Between the terrorists and the e. coli, between global warming and government wire-tappers, a chronic cringe might be appropriate in this modern world. As for state abbreviations, it may comfort Mr. Fureigh to know that there are still conservative publications like the Arkansas Times that uphold the old ways. OK is not OK with us; the proper abbreviation is Okla. Tennessee is still Tenn. in the Times, not TN. California is Calif., not CA.


The old abbreviations are not only prettier, they’re clearer. Who can remember whether MI is Michigan or Minnesota, Mississippi or Missouri? Not me. Is MS Mississippi or Massachusetts or none of the above? With the old abbreviations — Mich., Minn., Miss., Mass. — there was no doubt. Under the new system, AK might be Alaska or Arkansas. AR could be either Arkansas or Arizona. (In the old days, Alaska was one of a handful of states — along with Texas, Ohio et al — that were never abbreviated.)


The Times has not been thrown in jail for its defiance, nor will anyone else. Use of the two-letter abbreviations is not mandatory, though it might be advisable in the case of correspondence, since it was the postal service that promoted the two-letter system.

 Median well:
“ ‘TV is huge,’ Vaughan said. ‘For this generation, TV is such a large median for exposure.’ ”

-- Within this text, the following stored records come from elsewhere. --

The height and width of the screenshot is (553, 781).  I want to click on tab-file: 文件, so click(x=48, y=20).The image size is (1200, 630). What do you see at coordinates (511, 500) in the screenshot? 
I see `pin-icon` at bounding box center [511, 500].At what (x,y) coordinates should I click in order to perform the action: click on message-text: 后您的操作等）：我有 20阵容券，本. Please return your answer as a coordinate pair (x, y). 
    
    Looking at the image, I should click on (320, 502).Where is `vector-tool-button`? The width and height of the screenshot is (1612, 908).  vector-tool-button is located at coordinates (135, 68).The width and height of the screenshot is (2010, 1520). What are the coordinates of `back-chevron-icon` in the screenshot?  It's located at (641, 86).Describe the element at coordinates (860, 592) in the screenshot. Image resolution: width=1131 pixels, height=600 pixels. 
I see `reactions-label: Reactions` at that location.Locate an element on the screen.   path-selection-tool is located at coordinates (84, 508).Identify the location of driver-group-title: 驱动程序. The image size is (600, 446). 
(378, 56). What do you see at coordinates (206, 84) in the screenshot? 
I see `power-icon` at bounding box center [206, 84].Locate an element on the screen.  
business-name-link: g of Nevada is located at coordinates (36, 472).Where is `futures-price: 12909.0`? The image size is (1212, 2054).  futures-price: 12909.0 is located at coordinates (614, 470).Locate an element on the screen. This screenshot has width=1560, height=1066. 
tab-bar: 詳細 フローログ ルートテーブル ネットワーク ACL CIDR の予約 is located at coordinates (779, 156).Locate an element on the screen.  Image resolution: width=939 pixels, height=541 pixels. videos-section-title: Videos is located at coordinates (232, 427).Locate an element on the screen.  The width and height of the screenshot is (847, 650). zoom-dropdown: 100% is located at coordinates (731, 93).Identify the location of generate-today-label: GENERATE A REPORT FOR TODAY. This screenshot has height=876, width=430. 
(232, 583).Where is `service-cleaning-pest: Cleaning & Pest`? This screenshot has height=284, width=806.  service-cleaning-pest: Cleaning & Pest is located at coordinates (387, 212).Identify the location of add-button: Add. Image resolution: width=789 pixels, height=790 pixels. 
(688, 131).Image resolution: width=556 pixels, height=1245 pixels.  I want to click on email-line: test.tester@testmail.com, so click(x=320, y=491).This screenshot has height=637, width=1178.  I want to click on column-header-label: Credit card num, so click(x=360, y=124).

 Better to ramp up than to cramp up:
“The United States ramped up its evacuation of citizens from Lebanon as a luxury cruise ship carrying 1,000 Americans arrived in Cyprus early today, a week after the Israeli bombardment began.”
This use of the verb ramp is not in my dictionary, but it seems to be everywhere else these days. Evidently it means the same as stepped up — that is, “heightened, increased.”